'''

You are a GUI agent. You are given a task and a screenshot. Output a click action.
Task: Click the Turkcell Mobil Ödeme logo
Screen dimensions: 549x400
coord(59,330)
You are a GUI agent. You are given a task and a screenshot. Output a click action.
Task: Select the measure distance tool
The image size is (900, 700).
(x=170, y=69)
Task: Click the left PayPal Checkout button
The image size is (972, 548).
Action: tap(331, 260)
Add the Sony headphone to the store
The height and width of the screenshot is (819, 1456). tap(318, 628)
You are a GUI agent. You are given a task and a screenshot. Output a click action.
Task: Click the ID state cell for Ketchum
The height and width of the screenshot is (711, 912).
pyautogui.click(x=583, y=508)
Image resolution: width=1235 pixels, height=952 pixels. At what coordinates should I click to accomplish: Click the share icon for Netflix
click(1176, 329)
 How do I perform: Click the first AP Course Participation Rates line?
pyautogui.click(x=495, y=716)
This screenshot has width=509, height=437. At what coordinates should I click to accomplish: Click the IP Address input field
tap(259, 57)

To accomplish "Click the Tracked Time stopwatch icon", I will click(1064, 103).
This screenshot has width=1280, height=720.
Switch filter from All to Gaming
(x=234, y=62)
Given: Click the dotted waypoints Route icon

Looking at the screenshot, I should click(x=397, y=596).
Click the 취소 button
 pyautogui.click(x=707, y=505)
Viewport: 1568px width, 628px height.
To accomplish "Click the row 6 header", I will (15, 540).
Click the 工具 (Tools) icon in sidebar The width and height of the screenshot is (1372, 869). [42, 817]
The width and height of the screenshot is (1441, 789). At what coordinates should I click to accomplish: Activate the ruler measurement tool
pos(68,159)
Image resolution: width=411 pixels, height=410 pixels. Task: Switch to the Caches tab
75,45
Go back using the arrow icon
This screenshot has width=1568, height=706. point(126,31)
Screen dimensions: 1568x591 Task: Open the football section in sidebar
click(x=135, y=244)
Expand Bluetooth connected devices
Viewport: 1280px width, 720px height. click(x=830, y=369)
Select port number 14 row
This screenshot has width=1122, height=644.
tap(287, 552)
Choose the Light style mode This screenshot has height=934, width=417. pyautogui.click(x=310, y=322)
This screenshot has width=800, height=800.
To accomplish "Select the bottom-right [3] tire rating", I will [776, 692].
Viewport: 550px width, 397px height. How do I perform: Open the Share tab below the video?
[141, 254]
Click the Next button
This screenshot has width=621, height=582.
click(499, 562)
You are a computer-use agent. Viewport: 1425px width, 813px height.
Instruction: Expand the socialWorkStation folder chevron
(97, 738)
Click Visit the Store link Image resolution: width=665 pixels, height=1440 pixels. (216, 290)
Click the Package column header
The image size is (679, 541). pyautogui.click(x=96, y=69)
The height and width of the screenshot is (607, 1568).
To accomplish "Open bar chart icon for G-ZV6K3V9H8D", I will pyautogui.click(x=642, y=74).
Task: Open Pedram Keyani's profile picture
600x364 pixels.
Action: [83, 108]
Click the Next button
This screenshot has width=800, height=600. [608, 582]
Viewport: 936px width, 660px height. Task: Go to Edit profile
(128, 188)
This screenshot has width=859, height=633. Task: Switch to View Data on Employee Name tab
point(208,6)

'''

- **The task**
Each line above needs to be repeated exactly, with nothing omitted.

- **Exercise output**
You are a GUI agent. You are given a task and a screenshot. Output a click action.
Task: Click the Turkcell Mobil Ödeme logo
Screen dimensions: 549x400
coord(59,330)
You are a GUI agent. You are given a task and a screenshot. Output a click action.
Task: Select the measure distance tool
The image size is (900, 700).
(x=170, y=69)
Task: Click the left PayPal Checkout button
The image size is (972, 548).
Action: tap(331, 260)
Add the Sony headphone to the store
The height and width of the screenshot is (819, 1456). tap(318, 628)
You are a GUI agent. You are given a task and a screenshot. Output a click action.
Task: Click the ID state cell for Ketchum
The height and width of the screenshot is (711, 912).
pyautogui.click(x=583, y=508)
Image resolution: width=1235 pixels, height=952 pixels. At what coordinates should I click to accomplish: Click the share icon for Netflix
click(1176, 329)
 How do I perform: Click the first AP Course Participation Rates line?
pyautogui.click(x=495, y=716)
This screenshot has width=509, height=437. At what coordinates should I click to accomplish: Click the IP Address input field
tap(259, 57)

To accomplish "Click the Tracked Time stopwatch icon", I will click(1064, 103).
This screenshot has width=1280, height=720.
Switch filter from All to Gaming
(x=234, y=62)
Given: Click the dotted waypoints Route icon

Looking at the screenshot, I should click(x=397, y=596).
Click the 취소 button
 pyautogui.click(x=707, y=505)
Viewport: 1568px width, 628px height.
To accomplish "Click the row 6 header", I will (15, 540).
Click the 工具 (Tools) icon in sidebar The width and height of the screenshot is (1372, 869). [42, 817]
The width and height of the screenshot is (1441, 789). At what coordinates should I click to accomplish: Activate the ruler measurement tool
pos(68,159)
Image resolution: width=411 pixels, height=410 pixels. Task: Switch to the Caches tab
75,45
Go back using the arrow icon
This screenshot has width=1568, height=706. point(126,31)
Screen dimensions: 1568x591 Task: Open the football section in sidebar
click(x=135, y=244)
Expand Bluetooth connected devices
Viewport: 1280px width, 720px height. click(x=830, y=369)
Select port number 14 row
This screenshot has width=1122, height=644.
tap(287, 552)
Choose the Light style mode This screenshot has height=934, width=417. pyautogui.click(x=310, y=322)
This screenshot has width=800, height=800.
To accomplish "Select the bottom-right [3] tire rating", I will [776, 692].
Viewport: 550px width, 397px height. How do I perform: Open the Share tab below the video?
[141, 254]
Click the Next button
This screenshot has width=621, height=582.
click(499, 562)
You are a computer-use agent. Viewport: 1425px width, 813px height.
Instruction: Expand the socialWorkStation folder chevron
(97, 738)
Click Visit the Store link Image resolution: width=665 pixels, height=1440 pixels. (216, 290)
Click the Package column header
The image size is (679, 541). pyautogui.click(x=96, y=69)
The height and width of the screenshot is (607, 1568).
To accomplish "Open bar chart icon for G-ZV6K3V9H8D", I will pyautogui.click(x=642, y=74).
Task: Open Pedram Keyani's profile picture
600x364 pixels.
Action: [83, 108]
Click the Next button
This screenshot has width=800, height=600. [608, 582]
Viewport: 936px width, 660px height. Task: Go to Edit profile
(128, 188)
This screenshot has width=859, height=633. Task: Switch to View Data on Employee Name tab
point(208,6)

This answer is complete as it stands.